Agnelli claims his father-in-law provided investment capital for the Lennox Miami Beach hotel while he put in sweat equity in remodeling and rebranding the 1930s property into an “upscale, sophisticated and uniquely modern” hotel.

“These were all details planned and executed by Agnelli, whose passion and tireless work for the hotels is the moving force behind the Lennox brand’s success,” the lawsuit states. “Agnelli has also helped successfully build up two Lennox-branded hotels in Argentina.”
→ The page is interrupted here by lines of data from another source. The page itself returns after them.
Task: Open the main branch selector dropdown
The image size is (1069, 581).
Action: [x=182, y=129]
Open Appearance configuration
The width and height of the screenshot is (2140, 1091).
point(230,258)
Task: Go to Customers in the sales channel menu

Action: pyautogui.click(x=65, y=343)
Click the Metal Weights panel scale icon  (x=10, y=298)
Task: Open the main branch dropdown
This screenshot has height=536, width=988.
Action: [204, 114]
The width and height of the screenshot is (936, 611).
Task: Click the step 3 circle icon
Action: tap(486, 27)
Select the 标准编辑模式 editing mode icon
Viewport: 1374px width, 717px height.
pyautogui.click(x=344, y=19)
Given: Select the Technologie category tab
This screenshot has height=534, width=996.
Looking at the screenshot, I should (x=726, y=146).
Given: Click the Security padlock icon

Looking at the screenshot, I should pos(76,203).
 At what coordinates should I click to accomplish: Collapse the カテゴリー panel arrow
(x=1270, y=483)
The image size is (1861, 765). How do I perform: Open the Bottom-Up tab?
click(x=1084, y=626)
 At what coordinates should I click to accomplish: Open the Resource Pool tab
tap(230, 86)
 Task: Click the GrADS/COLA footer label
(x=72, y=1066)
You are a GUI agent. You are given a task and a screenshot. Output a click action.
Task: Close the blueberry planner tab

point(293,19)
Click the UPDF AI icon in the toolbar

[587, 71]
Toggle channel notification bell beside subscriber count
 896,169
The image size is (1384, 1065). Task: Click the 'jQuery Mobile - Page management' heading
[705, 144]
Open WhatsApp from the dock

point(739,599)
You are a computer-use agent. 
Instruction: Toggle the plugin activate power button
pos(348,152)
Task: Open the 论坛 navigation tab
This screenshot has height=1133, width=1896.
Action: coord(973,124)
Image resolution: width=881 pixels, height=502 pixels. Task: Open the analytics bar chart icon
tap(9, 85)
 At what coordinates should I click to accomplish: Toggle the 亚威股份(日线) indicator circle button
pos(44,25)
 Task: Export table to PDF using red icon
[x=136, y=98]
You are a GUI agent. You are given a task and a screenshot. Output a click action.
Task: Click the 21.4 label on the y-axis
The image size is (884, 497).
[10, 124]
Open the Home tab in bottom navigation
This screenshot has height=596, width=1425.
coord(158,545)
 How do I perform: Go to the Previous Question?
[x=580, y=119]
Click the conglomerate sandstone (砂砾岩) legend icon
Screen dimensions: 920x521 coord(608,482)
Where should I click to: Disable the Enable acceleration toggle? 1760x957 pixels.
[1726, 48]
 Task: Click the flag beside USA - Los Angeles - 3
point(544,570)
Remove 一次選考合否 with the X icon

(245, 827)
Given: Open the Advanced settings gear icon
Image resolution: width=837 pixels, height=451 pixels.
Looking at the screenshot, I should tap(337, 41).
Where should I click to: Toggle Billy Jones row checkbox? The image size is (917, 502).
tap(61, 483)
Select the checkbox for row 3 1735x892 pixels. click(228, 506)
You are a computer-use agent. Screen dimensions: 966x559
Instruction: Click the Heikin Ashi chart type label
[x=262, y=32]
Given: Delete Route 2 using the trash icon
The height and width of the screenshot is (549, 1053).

In addition to running the hotel’s day-to-day operations, Agnelli was “also indispensable in establishing Lennox’s elite position in the hotel market,” according to the lawsuit. For instance, because of Agnelli, the Lennox Miami Beach was the headquarters for the Paraiso Miami Beach Swim Week show and secured a high-end buyout group for the 2020 Super Bowl in Miami, which generated half a million dollars in revenue for the hotel in the span of four days, the lawsuit claims.

On June 24, while Agnelli was still president, Lennox Miami filed a separate lawsuit in Miami federal court against Castellanos Bonillo, alleging he stormed into the hotel’s office with attorneys, police officers and others in the presence of employees and guests. That complaint alleges Castellanos Bonillo, without authorization and authority, froze Lennox’s bank accounts and began exercising absolute dominion and control over the holding company.

Luis Salazar, the attorney who filed the lawsuit on behalf of Lennox Miami, said he could not comment on whether the complaint will be withdrawn now that Agnelli is no longer involved with the holding company.